Sunday, April 22, 2007

Menggugat Nalar Instrumental; Mengembalikan Nurani Substansial

oleh

AG. Eka Wenats Wuryanta

Pendahuluan

Kita berada pada suatu tempat yang dipenuhi dengan pusaran informasi yang bertubi-tubi. Perkembangan teknologi komunikasi dan pemampatan ruang-waktu konvensional membentuk masyarakat yang semakin cair tapi intens dengan relasi sosial. Kita berada dalam dunia yang dipenuhi dengan narasi kebercepatan, kebermudahan dan kepraktisan. Relasi yang dibentuk pada setiap individu pun dipengaruhi oleh narasi kepentingan. Tidak ada teman yang kekal. Tidak ada musuh yang abadi. Yang tertinggal adalah kepentingan abadi.

Kita berada dalam locus sosial yang lebih mempertimbangkan kesenyawaan kepentingan. Kita berada dalam locus budaya yang lebih memperhitungkan masalah kalah menang.

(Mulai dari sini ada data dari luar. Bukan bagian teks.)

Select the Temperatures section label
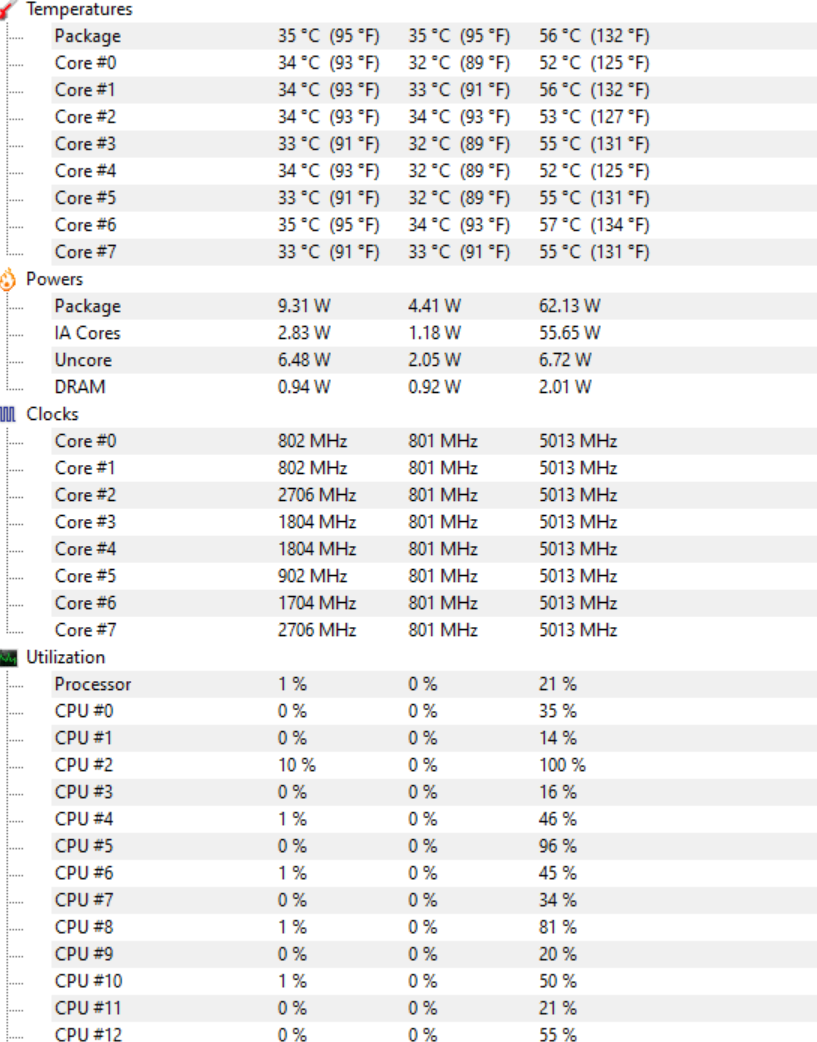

Kita tidak hidup dalam dunia yang juxtapose.

Locus sosial dan budaya masuk dalam ranah epistemologi serta logika manfaat. Locus sosial dan budaya masuk dalam daerah kebekuan rasa. Kita berada dalam wilayah pragmatisme.

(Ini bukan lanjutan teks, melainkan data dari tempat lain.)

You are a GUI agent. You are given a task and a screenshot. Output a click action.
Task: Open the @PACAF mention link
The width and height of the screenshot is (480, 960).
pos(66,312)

Maka tidak mengherankan apabila budaya tidak lahir dalam kehidupan. Justru pragmatisme membawa kebudayaan dalam kuburan hati dan personalitas. Pragmatisme diikat dalam logika instrumental. Kau berguna, maka kau ku pake!!!! Ada uang ada sayang!!! Semakin nikmat, semakin dijabat!!!! Semakin syahwat, semakin adekuat!!!

Riwayat Sang Budaya

Kebudayaan berangkat dari kelangkaan. Kelangkaan yang harus diisi dengan dunia kedua. Kita perlu peneduh, karena awan adalah payung alami kita. Kita butuh ac, karena angin adalah sepupu nafas kita. Kita butuh roda, karena kaki perlu perpanjangan. Kita butuh sendok, karena kita bukan makan seperti anjing. Kita butuh apa yang disebut dengan The Second World.

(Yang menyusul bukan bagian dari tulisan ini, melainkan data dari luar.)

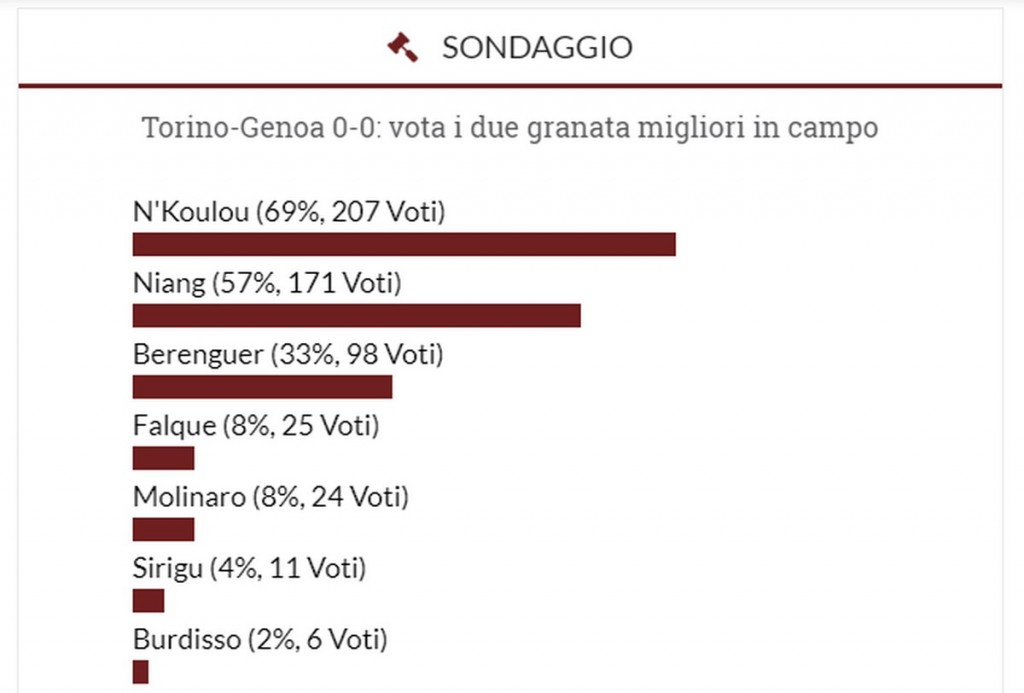The width and height of the screenshot is (1024, 693).
Task: Click the N'Koulou result bar
Action: [x=404, y=244]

Kebutuhan itu benar tumbuh dari isi nurani. Maka Sang pelaku budaya mengembangkan isi dan substansi. Pelaku budaya bernegosiasi dengan alam. Berwawancara dengan sesama. Berkompromi dengan diri. Kebudayaan lahir dari mitologi dan demitologisasi. Kebudayaan lahir dari wacana seprimitif apapun. Kebudayaan lahir dari kemesuman. Kebudayaan juga lahir dari kealiman. Tapi yang lebih dari itu semua, kebudayaan selalu timbul dan berkembang dari akumulasi kegelisahan.

Renaissace justru timbul dari kegelisahan kemandegan status quo nalar. Ketika nalar dikalahkan dengan dinginnya sistem teologi. Ketika Tuhan diperlakukan sebagai gembala akal. Ketika sakralitas mundial merupakan berhala pemikiran. Pada saat itu, nalar tidak mau lagi gelisah dengan hal yang profan sekalipun. Nalar dan rasa akhirnya diperbudak dengan ideologi beku doktriner. Aufklarung lahir dari kegelisahan ketika nalar menjadi terikat dengan ruang dan waktu instrumental yang begitu melekat. Kelekangan nalar dan absolutisme nilai adalah berhala baru dalam konteks sosialitas manusiawi.